PBI project inspired by Andrej Karpathy's CS231n

Datasets used

Flickr8k Flickr30k MSCOCO

Since Flickr30k and MSCOCO require large computing power, I might upload the resullts and notebook later. The technique is same as for Flickr8k. Even though I have some decent result for Flickr30k and MSCOCO, I don't feel like uploading it at the moment.

Tools and libraries needed - Tensorflow, keras, python 3.xx, numpy, Jupyter notebook

First, clone or download the repository in your machine

You will need to download InceptionV3 weights and our model weights beforehand and store them in their respective folders, details of which are given in Description file of the respective directories. Though you can download them from here

Summary and Conclusions

Our project involved collecting, pre-processing, training and inference the data. We used different datasets of different sizes. We tried on different models like we first used LSTM in place of GRU. We experimented with various hyper-parameters like learning rate and batch size. When we started getting decent results we continued with the model and hyper-parameters to train the model for larger epochs. Finally we were able to build a webapp that could generate captions to any given image. We tried deploying the webapp on Internet but due to limited availability of computational power and money, we were unable to do so.

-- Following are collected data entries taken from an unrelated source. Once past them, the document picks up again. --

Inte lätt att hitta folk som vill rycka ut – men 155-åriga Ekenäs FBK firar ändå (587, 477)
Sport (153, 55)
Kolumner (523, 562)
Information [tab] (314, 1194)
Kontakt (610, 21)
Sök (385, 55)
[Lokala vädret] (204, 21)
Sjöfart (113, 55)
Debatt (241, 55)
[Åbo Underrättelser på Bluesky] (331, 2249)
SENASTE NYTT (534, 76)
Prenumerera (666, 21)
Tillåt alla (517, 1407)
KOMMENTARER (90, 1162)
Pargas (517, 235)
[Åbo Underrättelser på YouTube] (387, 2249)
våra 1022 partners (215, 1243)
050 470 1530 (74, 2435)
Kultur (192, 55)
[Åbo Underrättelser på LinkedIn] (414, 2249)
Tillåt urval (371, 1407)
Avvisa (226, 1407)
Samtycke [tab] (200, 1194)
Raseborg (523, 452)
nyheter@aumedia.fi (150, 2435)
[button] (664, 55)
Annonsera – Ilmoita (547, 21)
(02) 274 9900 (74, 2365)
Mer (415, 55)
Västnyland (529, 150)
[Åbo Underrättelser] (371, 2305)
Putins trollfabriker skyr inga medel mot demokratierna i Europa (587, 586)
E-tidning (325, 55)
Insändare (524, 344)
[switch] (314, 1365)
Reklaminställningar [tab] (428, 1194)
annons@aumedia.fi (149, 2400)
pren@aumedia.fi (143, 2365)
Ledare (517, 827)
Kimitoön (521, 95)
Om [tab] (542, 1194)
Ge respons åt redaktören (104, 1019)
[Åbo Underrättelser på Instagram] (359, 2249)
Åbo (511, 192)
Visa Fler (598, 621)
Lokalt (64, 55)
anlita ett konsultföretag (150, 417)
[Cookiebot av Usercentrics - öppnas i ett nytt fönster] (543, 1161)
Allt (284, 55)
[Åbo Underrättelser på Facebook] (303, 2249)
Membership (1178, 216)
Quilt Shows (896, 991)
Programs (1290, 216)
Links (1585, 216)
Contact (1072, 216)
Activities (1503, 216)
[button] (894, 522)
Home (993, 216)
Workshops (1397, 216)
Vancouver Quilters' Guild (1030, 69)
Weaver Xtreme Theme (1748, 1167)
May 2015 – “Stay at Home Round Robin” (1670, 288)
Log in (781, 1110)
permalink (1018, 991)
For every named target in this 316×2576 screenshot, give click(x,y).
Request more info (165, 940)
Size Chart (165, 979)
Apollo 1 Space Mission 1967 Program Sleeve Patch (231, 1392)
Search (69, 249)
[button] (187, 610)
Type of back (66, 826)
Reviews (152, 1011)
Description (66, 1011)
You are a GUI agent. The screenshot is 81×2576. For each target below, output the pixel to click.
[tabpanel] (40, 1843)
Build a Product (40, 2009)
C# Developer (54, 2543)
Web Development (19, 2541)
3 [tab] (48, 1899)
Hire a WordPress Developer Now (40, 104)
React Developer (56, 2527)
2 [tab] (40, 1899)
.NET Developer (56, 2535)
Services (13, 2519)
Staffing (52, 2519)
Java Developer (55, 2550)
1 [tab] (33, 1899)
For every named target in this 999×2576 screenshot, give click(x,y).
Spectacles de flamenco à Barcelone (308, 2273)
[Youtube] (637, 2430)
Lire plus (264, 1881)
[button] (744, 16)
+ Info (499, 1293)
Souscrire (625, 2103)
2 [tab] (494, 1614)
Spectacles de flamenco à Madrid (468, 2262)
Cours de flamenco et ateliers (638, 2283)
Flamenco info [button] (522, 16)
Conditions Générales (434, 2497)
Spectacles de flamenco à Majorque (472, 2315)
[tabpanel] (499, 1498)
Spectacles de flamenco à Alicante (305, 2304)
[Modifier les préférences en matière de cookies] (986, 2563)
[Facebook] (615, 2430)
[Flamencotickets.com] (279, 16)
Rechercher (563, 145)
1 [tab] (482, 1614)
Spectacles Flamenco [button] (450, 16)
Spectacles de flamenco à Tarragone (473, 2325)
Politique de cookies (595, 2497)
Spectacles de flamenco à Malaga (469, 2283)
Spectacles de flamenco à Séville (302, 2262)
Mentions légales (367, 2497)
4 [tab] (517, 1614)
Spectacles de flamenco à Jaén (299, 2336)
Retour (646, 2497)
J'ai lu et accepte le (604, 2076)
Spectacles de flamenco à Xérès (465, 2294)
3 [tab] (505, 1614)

Initially when the model was trained less and with LSTM, it used to predict the colour wrong. Sometimes there was only one man in the caption while there were many in the picture. Also using normal argmax prediction, the model used to get stuck in the loop. After using Beam prediction the problem was resolved. By using GRU and training it for more epochs, the model started predicting more accurate captions. Since the dataset has many images of dogs in it, our model works very well on images of dog but at the end it began generating good captions even with humans in it.

Our model gives state of the art captions to any new image outside of the training data. Our final model is trained only on Flick8k dataset. With the availability of more computation power, we believe that our model can outperform several of the related models as our model is able to generate accurate captions without much need of data pre-processing. We have used Bidirectional GRU which no one has used for Image Captioning as far as we know.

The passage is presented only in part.